PC MLA won't back vaccination bill, further jeopardizing safe passage in current form
More PC MLAs express concern over controversial Bill 11
At least one Progressive Conservative MLA has decided to vote against Education Minister Dominic Cardy's mandatory vaccination legislation.
Sussex-Fundy-St. Martins member Bruce Northrup says he doesn't see any way he will change his mind on the bill, which would eliminate all non-medical exemptions to the requirement for vaccinations, including those on religious and philosophical grounds.
"I can't do that to the people that live in my area and the people I've heard from," Northrup said.
"I have struggled with this for quite a while, but at the end of the day, I can't vote for Bill 11 as it sits right now."
Last summer, during public hearings dominated by opponents of the bill, Northrup called the issue "probably the biggest struggle I've had, personally" during 13 years in the legislature.
Now he said he will definitely oppose the legislation. He said he's not comfortable telling people they must vaccinate their children or be prevented from sending them to school.
Others on the fence
Some other PC MLAs said Wednesday they were undecided.
Carleton MLA Stewart Fairgrieve said he was "waiting to see what the bill ends up looking like."
"I can't say right now because we haven't seen the final wording," said Environment and Local Government Minister Jeff Carr.
Both MLAs said they expect amendments to the bill during a legislative committee's review.

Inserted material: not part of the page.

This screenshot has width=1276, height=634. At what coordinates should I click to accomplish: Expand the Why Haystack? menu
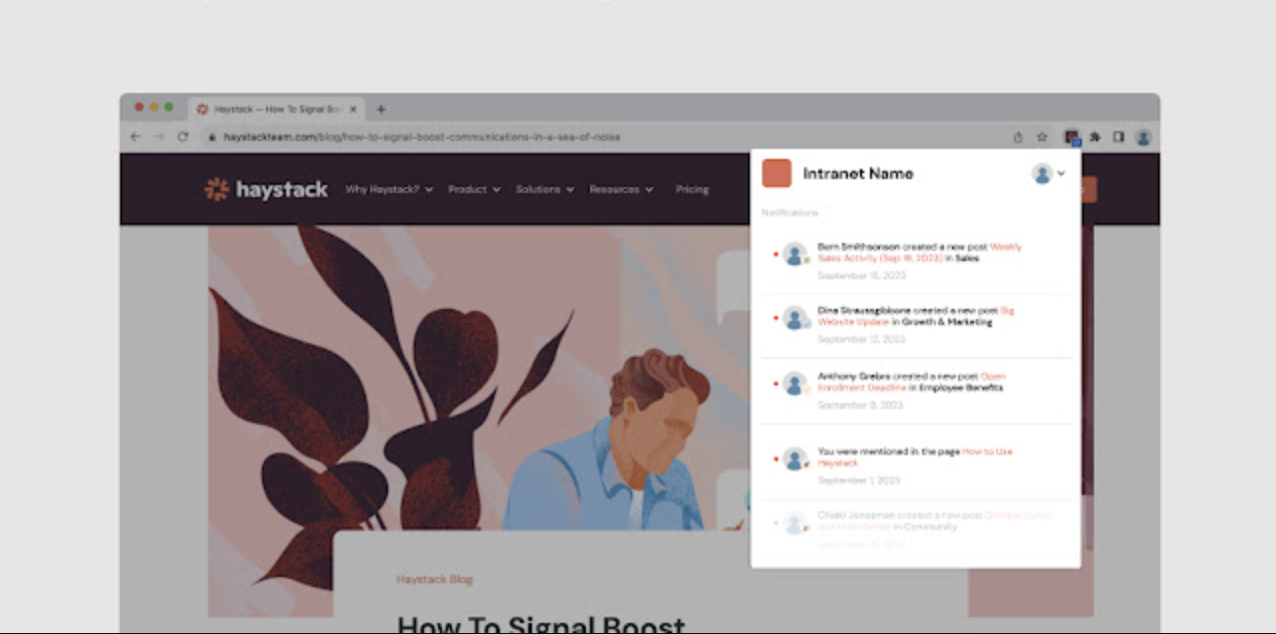[389, 189]
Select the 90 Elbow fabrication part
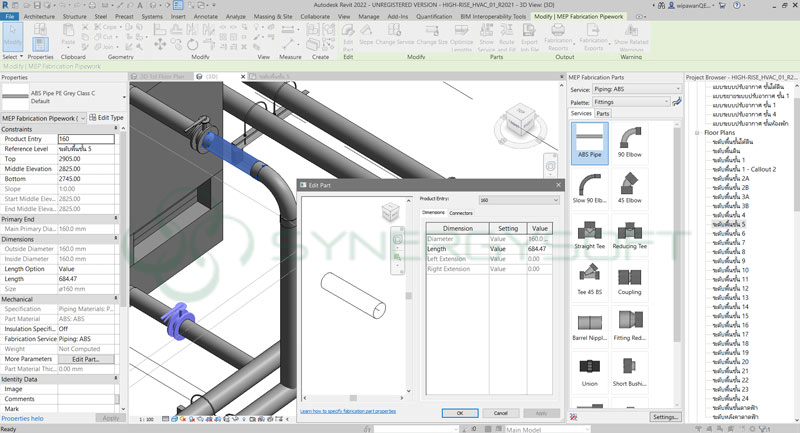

That process began Tuesday, but the committee worked on other bills Wednesday, leaving no time for the vaccination legislation.
Northrup said there aren't any possible changes to the legislation that would cause him to rethink his opposition.
"I'm convinced I'm making the right decision," he said.
Non-compliant students would be barred from school
Cardy's bill was introduced long before the COVID-19 pandemic and the bill has no specific reference to the coronavirus, for which no vaccine is expected to exist until next year at the earliest.
The legislation would require vaccinations on a list to be established by Public Health officials. Children not vaccinated for any reason other than health concerns would not be allowed to go to public schools starting in the fall of 2021.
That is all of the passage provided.